We say this as a member of the front row in this imaginitely realised production in the round who found himself with a light shined upon him at 1 point with a voiceover describing him as 1 of the budding escapees and at another point called upon later to ingeniously whittle a tool to enable the tunnelling.
It was the running gags that we most enjoyed during this piece not least the switch that flicked the language from German to English but also the gentle bullying of 1 of the more manic guards who it was insisted needed to open and close the imaginary door to his boss’s office.
Stalag III was blessed with a fully-fitted theatre because those in charge of the camp wanted the emphasis to be on escapism on a stage rather than for an escape to be staged.
We absolutely loved how 4 of the cast dragged up as women (see main picture) to entertain their fellow inmates as well as the guards and the idea that this freedom allowed them to imagine what it might be like to be in the company of women again is beautifully explored.
A confession: we’re huge fans of the Greenwich Theatre pantomime which Pollard (pictured in character below) writes and stars in and here he shows a completely different strength.
He plays 2 main roles: the fair-minded camp commandant Lederman as well as the serial but also many times failed escapee Wings as well as co-writing with director Theresa Heskins and fellow cast member Michael Hugo.
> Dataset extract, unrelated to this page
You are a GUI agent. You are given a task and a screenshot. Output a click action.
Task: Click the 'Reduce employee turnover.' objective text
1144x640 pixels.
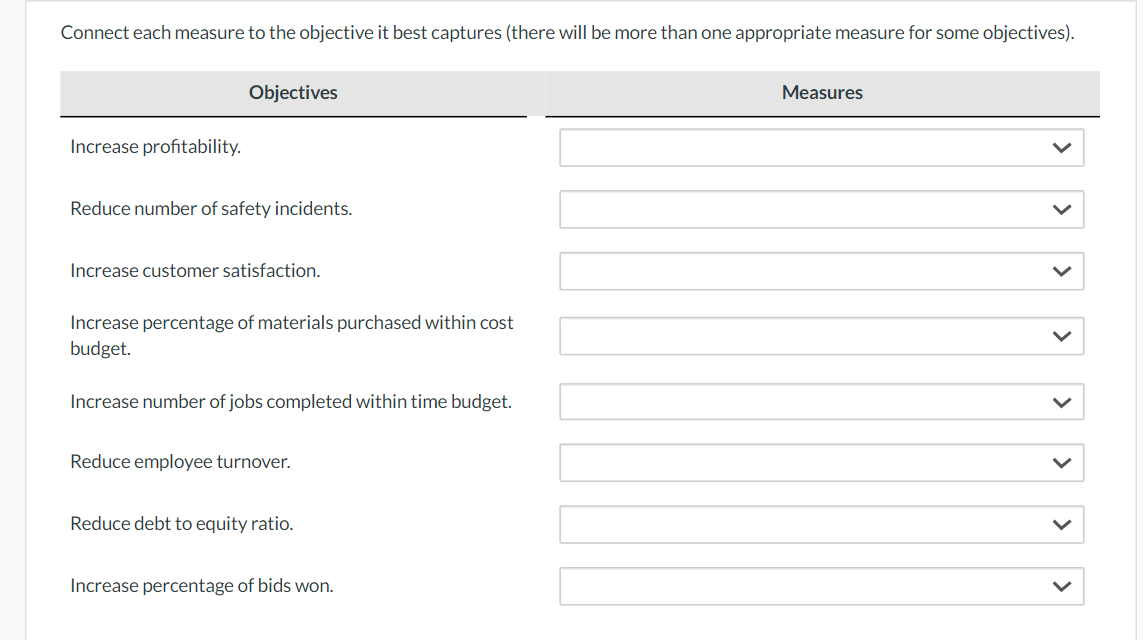tap(180, 462)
What our historian authors have uncovered is that there was a great deal of international co-operation in this great escape and the creation of the titular tunnels. The latter 2 members of the cast we mention above have a touching moment about their physical appearance and whether they would be safer behind the wire in the camp rather than attempting escape outside in a divided Europe.
Special mention to Perry Moore for his fabulous fashion face-pulling during the runway sequences as the escapees’ clothing requirements are addressed.
Both the aforementioned Michael Hugo and David Fairs as Giesler bring some much-needed humanity to the German guards proving that they were not all bad.
Finally, the tunnelling scenes on trollies as the escapees make their bursts for freedom are realised thrillingly.
The shabby chic of the Alexandra Palace Theatre and the site’s own communications history make this the perfect venue for this re-imagining of a story that tells us a great deal more about ourselves than we thought we knew.